Metin
/---

G.Saray Fobisi

Galatasaray-O-Fobi bir tür hastalık. Özellikle de ülkemizdeki spor yorumcuları arasında oldukça yaygın. Her ortamda her fırsatta Galatasaray'da bir şeylerin iyi gitmediğini, Sarı-Kırmızılı takımda oynayan oyuncularla kulüp arasında sorunlar olduğunu, falancanın satılıp filancanın getirileceğini konuşmaktan öte, Galatasaray'ın başkanı Ünal Aysal'ı çeşitli biçimlerde eleştiriyorlar.

Bu hastalık Galatasaray'ın üst üste üçüncü kez şampiyon olması ihtimaliyle birlikte başladı. Fatih Terim'in kulüpten ayrılıp Milli Takım'a geçmesiyle yükselişe, Mancini'nin gelmesiyle de doruğa çıktı. Bunun en büyük nedeni Fenerbahçe camiasının yaşamak zorunda bırakıldığı ve hala nasıl sonuçlanacağı belli olmayan 3 Temmuz süreci. "Fenerbahçe küme mi düşürülecek, puanları mı silinecek, başkanı bir kez daha hapse mi girecek?" Bu gibi konular aydınlığa kavuşmadığı sürece Galatasaray'a saldırmak serbest. En çok taraftar en çok okuyucu ve izleyici Galatasaraylı olduğundan ağzının dümeni bulunmayanlar boş keseden sallamaya başlayınca, Sarı-Kırmızılılar onları daha çok seyredecek, yazdıklarını ise daha çok okuyacak sanıyorlar. Ama güneş balçıkla sıvanmıyor. Yazdıkları ve söyledikleri hemen herşey bir kaç gün içinde gerçeğin buzdağına çarpıp eriyor. Uçurdukları son balon Drogba'nın Rize'ye gitmeyip kendi ülkesindeki milli maça gitmesiydi. Diğer takımlardan futbolcular giderken bunlardan söz etmeyenler Drogba'yı hedef seçtiler.

\---

Galatasaray fobisi üzerine yazıdan, "Galatasaray-O-Fobi bir tür" sözcüklerinin geçtiği yerden başlayıp "çeşitli biçimlerde eleştiriyorlar." sözcüklerinden sonra biten bölümü hiç değiştirmeden kopyalayın. Bundan sonraki satırlar yazıyla bağlantısı olmayan ayrı bir malzemedir.

Gösterilen satırlar

/---

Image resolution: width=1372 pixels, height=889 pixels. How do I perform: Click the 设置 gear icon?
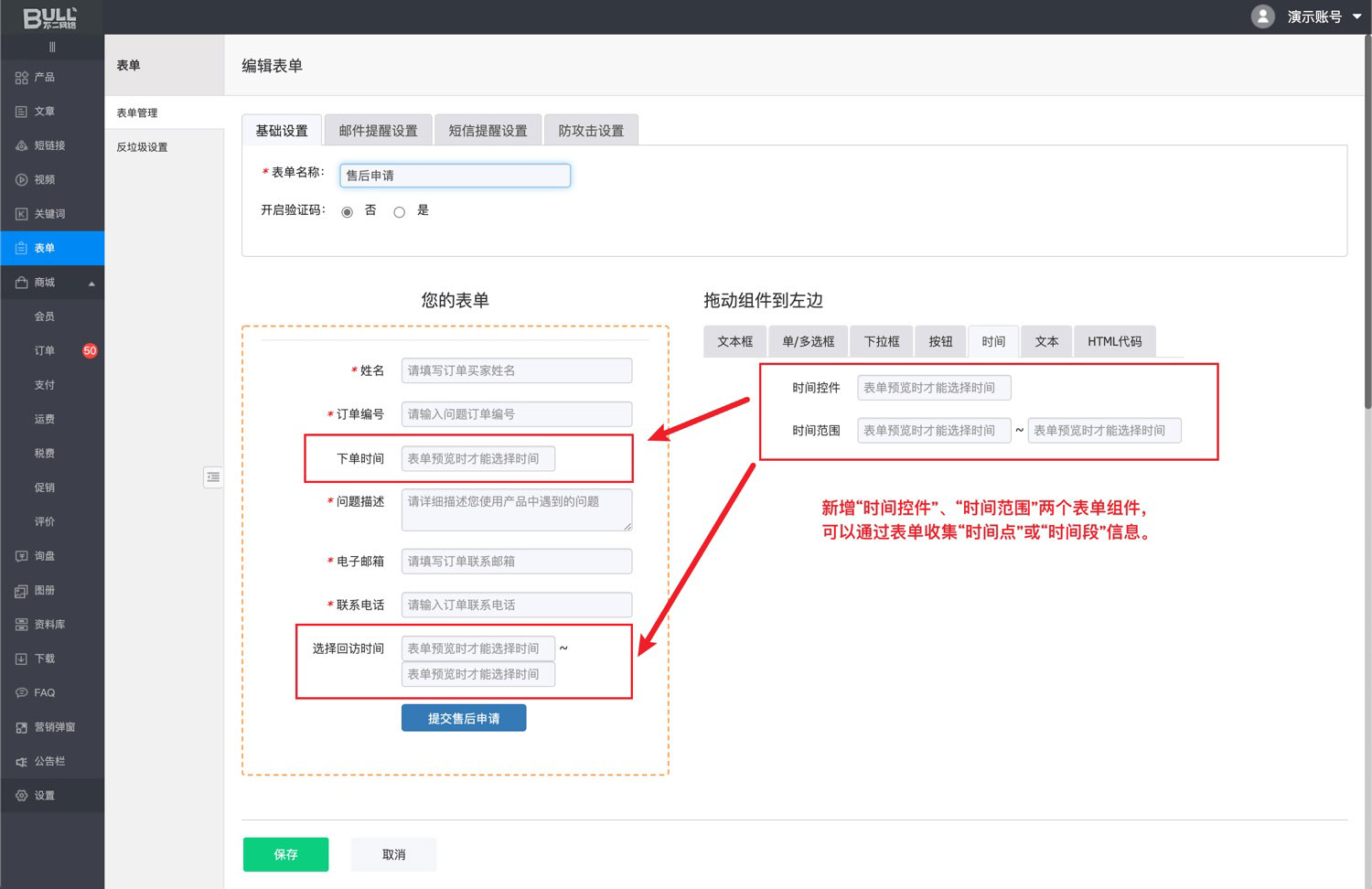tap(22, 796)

\---
/---

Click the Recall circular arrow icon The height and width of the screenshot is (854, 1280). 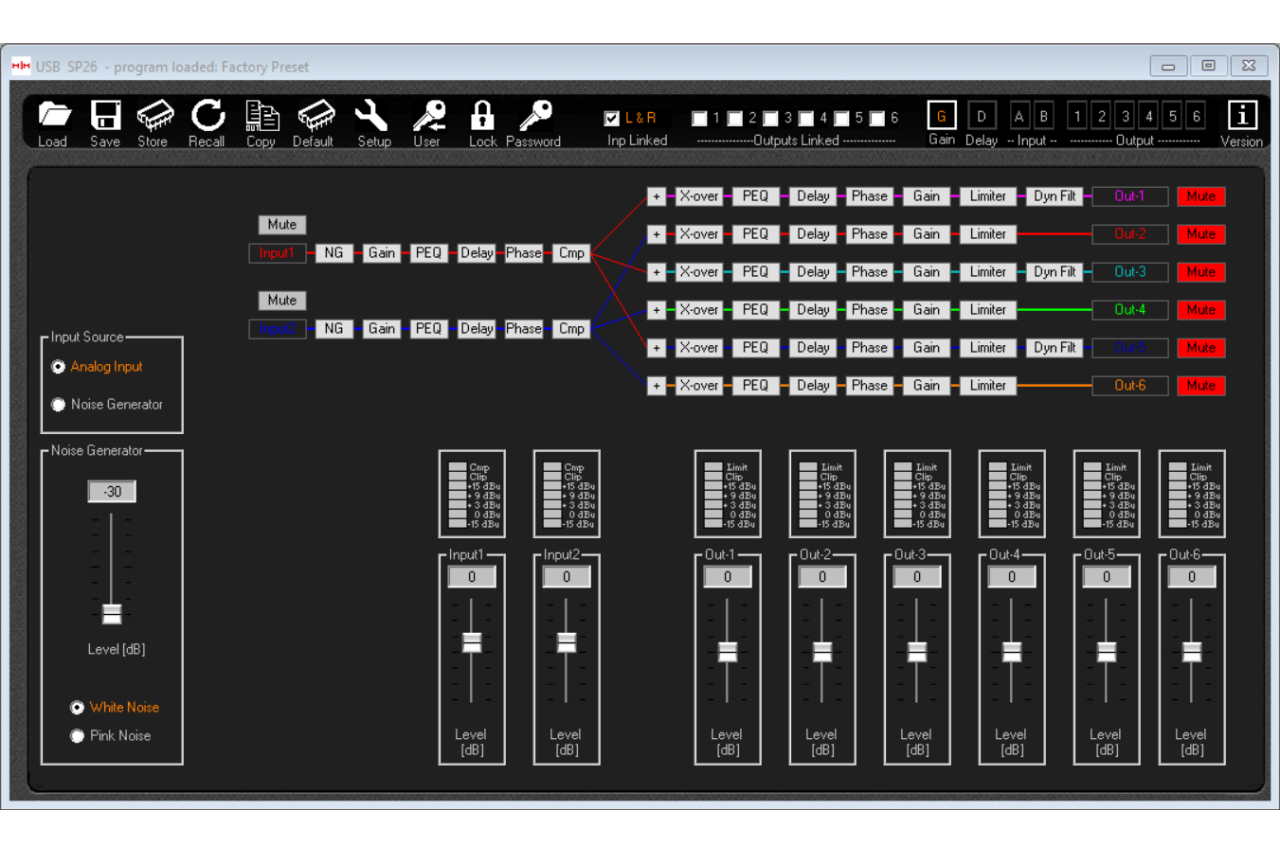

\---
/---

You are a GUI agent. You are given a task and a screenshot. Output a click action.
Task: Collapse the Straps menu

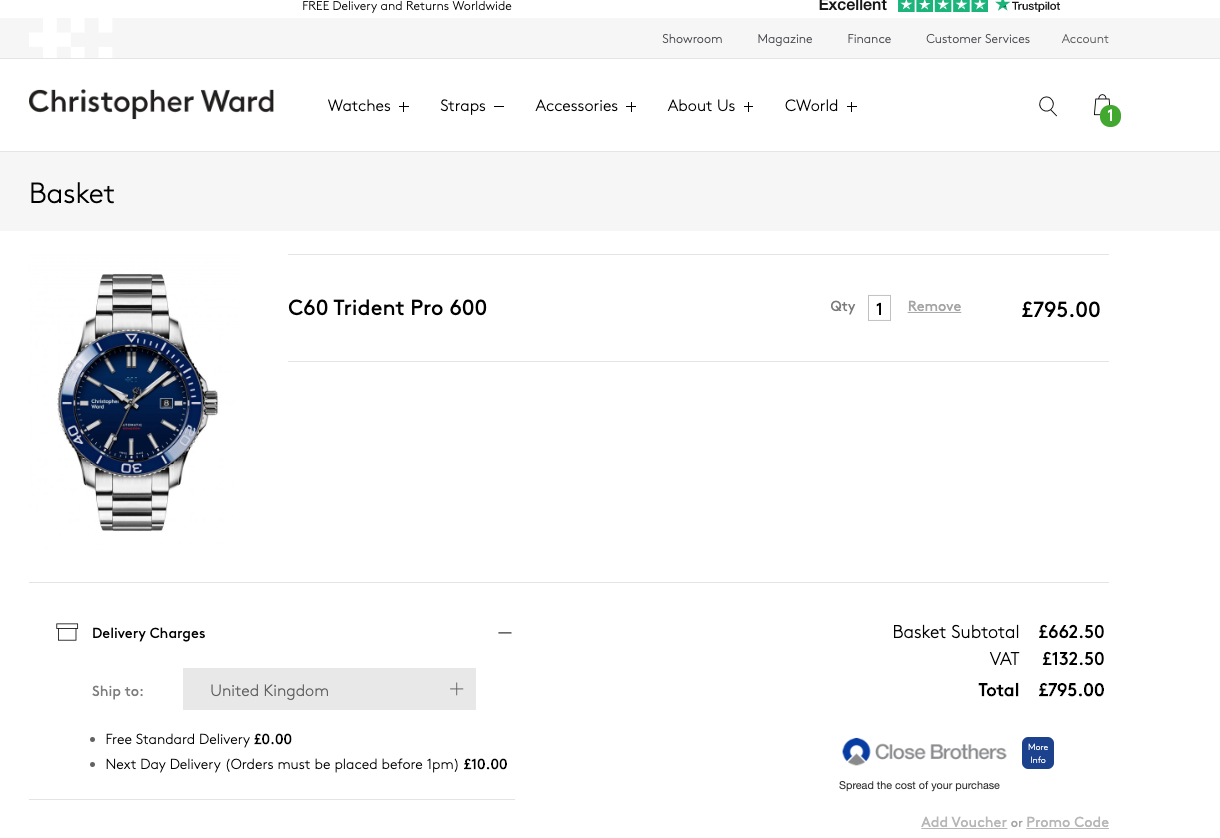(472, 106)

\---

Problemin çözümü
Galatasaray-O-Fobi bir tür hastalık. Özellikle de ülkemizdeki spor yorumcuları arasında oldukça yaygın. Her ortamda her fırsatta Galatasaray'da bir şeylerin iyi gitmediğini, Sarı-Kırmızılı takımda oynayan oyuncularla kulüp arasında sorunlar olduğunu, falancanın satılıp filancanın getirileceğini konuşmaktan öte, Galatasaray'ın başkanı Ünal Aysal'ı çeşitli biçimlerde eleştiriyorlar.